_Task instructions_. Go through the data below and work out how many lines contain "Domination"; the answer is the number alone.

Extracted data entries:
^^^^^^^^^^^^^^^^

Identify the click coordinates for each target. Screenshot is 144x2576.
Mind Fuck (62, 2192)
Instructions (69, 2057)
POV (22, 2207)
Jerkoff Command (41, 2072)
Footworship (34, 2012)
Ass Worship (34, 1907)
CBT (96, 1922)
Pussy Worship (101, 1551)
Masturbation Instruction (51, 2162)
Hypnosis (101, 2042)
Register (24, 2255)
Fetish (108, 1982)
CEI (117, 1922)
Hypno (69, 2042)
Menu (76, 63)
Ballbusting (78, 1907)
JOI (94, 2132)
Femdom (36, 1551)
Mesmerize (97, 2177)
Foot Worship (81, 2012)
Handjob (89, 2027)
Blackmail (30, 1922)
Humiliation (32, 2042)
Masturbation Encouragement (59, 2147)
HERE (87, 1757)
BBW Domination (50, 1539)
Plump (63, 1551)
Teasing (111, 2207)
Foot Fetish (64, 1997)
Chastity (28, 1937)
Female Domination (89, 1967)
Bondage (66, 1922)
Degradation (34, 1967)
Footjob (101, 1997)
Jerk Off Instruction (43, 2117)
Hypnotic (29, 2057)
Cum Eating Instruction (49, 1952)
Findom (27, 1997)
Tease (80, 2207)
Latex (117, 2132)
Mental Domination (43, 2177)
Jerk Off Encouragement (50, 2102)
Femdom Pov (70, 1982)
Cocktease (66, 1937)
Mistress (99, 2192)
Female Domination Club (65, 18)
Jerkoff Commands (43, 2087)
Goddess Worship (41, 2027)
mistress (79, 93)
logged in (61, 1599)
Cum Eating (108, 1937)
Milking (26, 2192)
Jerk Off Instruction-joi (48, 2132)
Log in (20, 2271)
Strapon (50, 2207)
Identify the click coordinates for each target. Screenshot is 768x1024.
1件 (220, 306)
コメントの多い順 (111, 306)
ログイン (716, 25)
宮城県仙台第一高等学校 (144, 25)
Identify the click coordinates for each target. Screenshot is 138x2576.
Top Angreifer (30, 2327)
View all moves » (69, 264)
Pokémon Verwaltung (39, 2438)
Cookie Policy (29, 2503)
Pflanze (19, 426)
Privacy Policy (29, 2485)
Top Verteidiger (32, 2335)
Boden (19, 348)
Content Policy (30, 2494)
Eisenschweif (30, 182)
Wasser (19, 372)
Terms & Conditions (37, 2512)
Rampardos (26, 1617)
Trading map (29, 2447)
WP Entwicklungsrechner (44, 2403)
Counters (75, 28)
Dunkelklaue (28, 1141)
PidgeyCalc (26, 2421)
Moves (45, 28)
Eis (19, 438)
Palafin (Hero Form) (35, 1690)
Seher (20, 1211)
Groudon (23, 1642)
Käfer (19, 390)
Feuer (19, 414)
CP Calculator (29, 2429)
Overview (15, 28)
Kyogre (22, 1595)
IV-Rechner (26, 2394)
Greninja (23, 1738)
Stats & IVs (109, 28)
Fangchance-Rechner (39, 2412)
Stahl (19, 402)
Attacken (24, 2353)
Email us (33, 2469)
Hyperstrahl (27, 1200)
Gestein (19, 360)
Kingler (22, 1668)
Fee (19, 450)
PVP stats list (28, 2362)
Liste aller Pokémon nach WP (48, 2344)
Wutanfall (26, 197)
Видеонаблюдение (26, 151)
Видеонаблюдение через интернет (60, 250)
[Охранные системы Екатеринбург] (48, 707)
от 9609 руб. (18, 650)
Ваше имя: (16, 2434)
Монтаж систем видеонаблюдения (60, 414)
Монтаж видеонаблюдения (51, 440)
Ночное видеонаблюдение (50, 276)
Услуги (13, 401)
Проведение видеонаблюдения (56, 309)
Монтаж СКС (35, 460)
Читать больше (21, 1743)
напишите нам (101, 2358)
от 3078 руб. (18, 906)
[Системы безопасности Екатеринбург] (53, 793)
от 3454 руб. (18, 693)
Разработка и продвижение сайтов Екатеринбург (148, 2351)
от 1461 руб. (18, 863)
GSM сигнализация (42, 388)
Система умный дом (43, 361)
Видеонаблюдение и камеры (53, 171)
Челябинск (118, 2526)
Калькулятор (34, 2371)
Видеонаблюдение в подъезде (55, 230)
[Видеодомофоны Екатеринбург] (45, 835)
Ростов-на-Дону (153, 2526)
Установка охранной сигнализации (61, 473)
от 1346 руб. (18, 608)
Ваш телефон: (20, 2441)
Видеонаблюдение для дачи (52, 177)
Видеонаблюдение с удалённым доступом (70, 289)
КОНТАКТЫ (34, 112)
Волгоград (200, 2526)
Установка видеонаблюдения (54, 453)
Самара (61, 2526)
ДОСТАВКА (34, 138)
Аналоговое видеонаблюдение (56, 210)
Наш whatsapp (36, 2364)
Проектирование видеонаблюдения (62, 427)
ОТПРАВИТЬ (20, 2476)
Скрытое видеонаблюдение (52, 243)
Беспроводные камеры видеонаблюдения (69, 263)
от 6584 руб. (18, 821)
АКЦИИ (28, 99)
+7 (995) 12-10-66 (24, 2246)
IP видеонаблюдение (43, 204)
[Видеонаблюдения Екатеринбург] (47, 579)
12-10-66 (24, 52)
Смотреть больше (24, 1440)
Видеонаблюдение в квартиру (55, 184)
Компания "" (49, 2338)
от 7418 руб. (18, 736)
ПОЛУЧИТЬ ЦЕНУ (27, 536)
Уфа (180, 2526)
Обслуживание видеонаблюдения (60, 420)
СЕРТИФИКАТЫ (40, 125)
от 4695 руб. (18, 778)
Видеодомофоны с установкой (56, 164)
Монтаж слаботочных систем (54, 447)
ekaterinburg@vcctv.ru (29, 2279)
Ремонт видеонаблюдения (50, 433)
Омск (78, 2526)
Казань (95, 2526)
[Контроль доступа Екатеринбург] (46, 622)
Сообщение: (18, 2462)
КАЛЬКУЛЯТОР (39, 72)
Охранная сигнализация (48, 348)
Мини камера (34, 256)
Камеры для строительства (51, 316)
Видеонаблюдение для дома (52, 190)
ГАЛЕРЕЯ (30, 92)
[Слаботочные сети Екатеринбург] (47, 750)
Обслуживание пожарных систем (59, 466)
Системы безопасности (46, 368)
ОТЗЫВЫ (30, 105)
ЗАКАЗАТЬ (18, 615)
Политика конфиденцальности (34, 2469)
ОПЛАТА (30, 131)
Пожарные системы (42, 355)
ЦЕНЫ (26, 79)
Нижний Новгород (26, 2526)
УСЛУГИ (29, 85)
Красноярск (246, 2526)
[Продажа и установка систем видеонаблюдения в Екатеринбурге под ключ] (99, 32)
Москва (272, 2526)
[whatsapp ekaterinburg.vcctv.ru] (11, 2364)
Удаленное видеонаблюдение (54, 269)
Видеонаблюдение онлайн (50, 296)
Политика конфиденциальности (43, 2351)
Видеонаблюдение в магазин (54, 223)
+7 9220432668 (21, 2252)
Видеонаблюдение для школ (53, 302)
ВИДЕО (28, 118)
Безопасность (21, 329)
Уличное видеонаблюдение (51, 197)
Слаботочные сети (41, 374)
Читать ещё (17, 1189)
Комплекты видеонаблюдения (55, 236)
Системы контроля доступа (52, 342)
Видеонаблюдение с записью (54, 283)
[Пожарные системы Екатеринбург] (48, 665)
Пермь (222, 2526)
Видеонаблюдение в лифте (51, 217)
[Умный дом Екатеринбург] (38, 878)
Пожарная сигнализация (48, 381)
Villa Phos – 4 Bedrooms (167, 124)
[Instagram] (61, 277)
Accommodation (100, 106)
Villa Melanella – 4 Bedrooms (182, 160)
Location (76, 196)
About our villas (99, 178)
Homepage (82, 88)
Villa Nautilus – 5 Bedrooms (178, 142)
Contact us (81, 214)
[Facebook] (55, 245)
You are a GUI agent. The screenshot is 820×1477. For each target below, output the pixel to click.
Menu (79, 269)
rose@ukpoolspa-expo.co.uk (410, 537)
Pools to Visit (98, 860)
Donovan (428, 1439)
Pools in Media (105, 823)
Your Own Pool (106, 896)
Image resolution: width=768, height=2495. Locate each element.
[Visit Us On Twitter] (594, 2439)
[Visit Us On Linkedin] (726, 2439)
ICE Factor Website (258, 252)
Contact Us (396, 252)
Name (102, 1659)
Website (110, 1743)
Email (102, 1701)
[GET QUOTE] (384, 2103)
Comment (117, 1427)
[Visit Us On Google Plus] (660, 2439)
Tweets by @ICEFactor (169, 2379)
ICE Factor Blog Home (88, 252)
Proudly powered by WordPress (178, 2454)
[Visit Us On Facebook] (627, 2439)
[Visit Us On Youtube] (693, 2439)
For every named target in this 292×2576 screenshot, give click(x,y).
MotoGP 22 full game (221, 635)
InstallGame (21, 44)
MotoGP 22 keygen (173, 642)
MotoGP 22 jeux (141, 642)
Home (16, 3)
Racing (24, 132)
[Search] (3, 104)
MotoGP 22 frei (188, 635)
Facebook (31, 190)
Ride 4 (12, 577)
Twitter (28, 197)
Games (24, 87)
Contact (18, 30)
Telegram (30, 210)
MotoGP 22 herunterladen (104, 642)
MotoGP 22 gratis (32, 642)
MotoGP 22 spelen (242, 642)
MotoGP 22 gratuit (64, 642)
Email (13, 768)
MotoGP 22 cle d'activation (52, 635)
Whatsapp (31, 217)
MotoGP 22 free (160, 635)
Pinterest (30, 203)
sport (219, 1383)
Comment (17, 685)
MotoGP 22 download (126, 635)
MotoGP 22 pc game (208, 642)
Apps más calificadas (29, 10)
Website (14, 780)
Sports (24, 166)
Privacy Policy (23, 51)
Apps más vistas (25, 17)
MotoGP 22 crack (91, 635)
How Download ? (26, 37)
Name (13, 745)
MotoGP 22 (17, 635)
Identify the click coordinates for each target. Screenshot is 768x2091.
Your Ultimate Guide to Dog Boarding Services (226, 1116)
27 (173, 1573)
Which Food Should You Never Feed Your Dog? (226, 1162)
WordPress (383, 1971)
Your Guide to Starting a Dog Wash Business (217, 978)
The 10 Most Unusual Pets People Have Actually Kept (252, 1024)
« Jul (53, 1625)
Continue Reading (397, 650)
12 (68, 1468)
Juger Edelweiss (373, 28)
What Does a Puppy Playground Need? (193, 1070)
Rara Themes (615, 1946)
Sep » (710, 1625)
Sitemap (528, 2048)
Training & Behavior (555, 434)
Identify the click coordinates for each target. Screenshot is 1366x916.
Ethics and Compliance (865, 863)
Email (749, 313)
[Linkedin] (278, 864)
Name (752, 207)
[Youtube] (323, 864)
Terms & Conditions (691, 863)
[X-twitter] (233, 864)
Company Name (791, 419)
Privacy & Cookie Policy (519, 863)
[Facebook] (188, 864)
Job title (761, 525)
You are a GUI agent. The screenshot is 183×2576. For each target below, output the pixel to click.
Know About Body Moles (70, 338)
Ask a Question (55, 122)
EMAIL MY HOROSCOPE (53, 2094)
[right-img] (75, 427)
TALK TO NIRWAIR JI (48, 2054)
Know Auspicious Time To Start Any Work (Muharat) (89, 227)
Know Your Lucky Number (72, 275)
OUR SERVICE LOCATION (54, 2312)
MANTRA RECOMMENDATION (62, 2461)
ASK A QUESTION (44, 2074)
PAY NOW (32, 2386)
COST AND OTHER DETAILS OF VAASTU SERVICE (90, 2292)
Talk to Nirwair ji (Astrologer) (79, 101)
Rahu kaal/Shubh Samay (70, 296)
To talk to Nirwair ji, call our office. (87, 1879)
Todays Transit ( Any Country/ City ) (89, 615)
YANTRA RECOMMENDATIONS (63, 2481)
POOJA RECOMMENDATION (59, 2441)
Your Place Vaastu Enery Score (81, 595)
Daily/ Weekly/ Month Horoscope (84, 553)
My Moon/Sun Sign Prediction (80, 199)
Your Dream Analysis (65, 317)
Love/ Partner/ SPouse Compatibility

^^^^^^^^^^^^^^^^

_Written answer_. 4